The following are the options that one has while using the Get class:

  • Get everything of a row data for which we specify the row key
  • Get column families from a row for which we add the addFamily filter for each column family to retrieve
  • To get a specific column, we add an addColumn filter to Get
  • To get columns written within a time range, we can add setTimeRange to the Get class
  • For data written at a specific time, we can add setTimeStamp
  • As we know, an HBase record maintains more than one version of data, so we can set the limit on the number of versions to return by setting setMaxVersion
  • To add a string-related or any other filter, we can use setFilter
  • The Get method can be called on a row key, a get object, or in batch modes using a specified list of get in the get list, List<Get>

Let's have a look at a few examples. Here is the basic code to use Get:

Configuration config = HBaseConfiguration.create();
HtableObject tableObject = new HtableObject(config, "tableObjectnametoreadfrom");
Get get = new Get(Bytes.toBytes("RowID"));
Result result = tableObject.get(get);
byte[] nameVal= result.getValue(Bytes.toBytes("details"), Bytes.toBytes("name"));
System.out.println("Name : " + Bytes.toString(nameVal));

The preceding code will read a name column from the Detail column family of a table. To read data, we need to pass rows, column families, and columns as byte arrays using the Bytes.toBytes() method, which converts string parameters to byte arrays.

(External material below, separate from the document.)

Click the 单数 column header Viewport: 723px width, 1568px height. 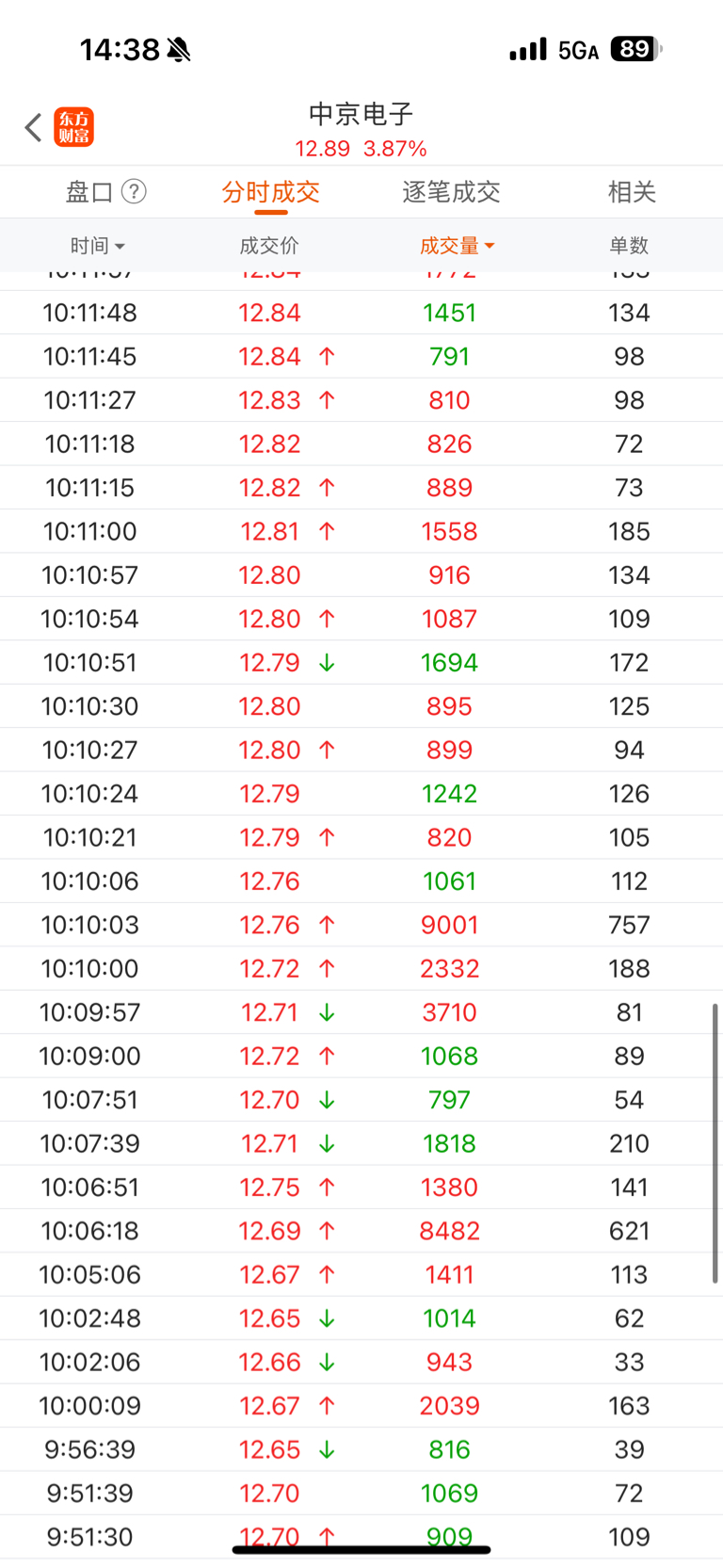click(629, 246)
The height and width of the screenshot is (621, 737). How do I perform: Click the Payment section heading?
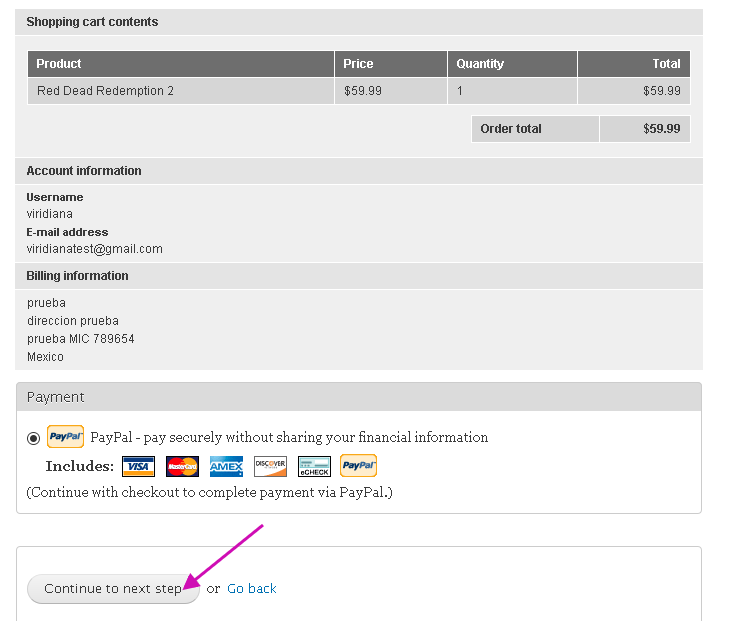(55, 397)
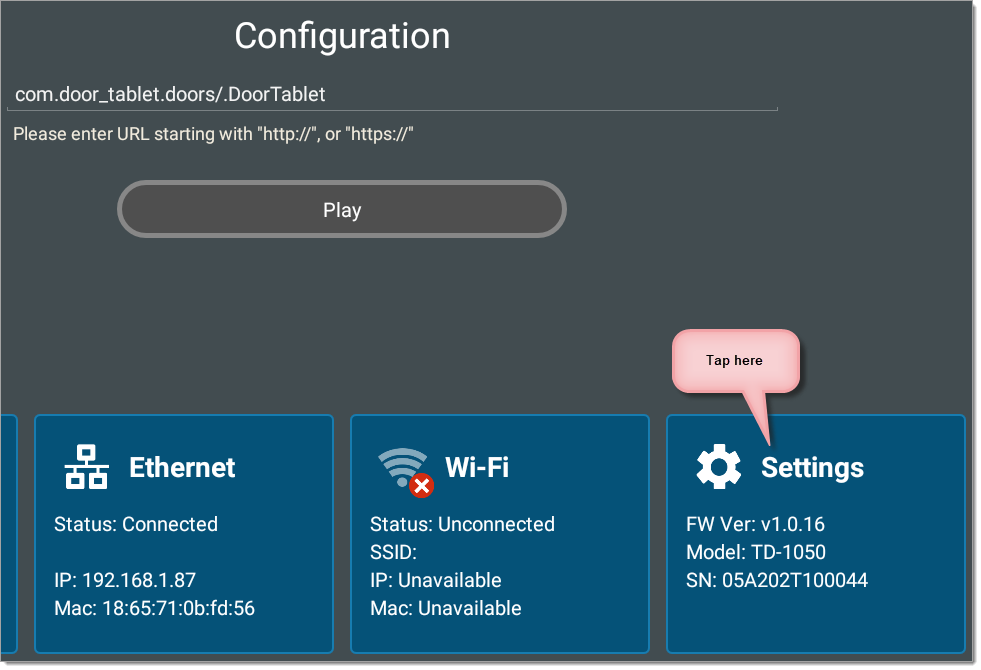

Now, let's see how we can use multiple gets:

Configuration config = HBaseConfiguration.create();
HtableObject tableObject = new HtableObject(config, "tableObjectnametoreadfrom");
List<Get> listOfGets = new ArrayList<Get>();
listOfGets.add(new Get(Bytes.toBytes("rowKey1")));
listOfGets.add(new Get(Bytes.toBytes("rowKey2")));
listOfGets.add(new Get(Bytes.toBytes("rowKey3")));
Result[] records = tableObject.get(listOfGets);
            for (Result r : records) {
                System.out.println("Row Key:" +r.getRow());
            }

This will iterate through the result object and display all the rows matched. This might return map or result that we will discuss in the result class after scan(). Likewise, we can use the preceding methods to utilize the power of Get.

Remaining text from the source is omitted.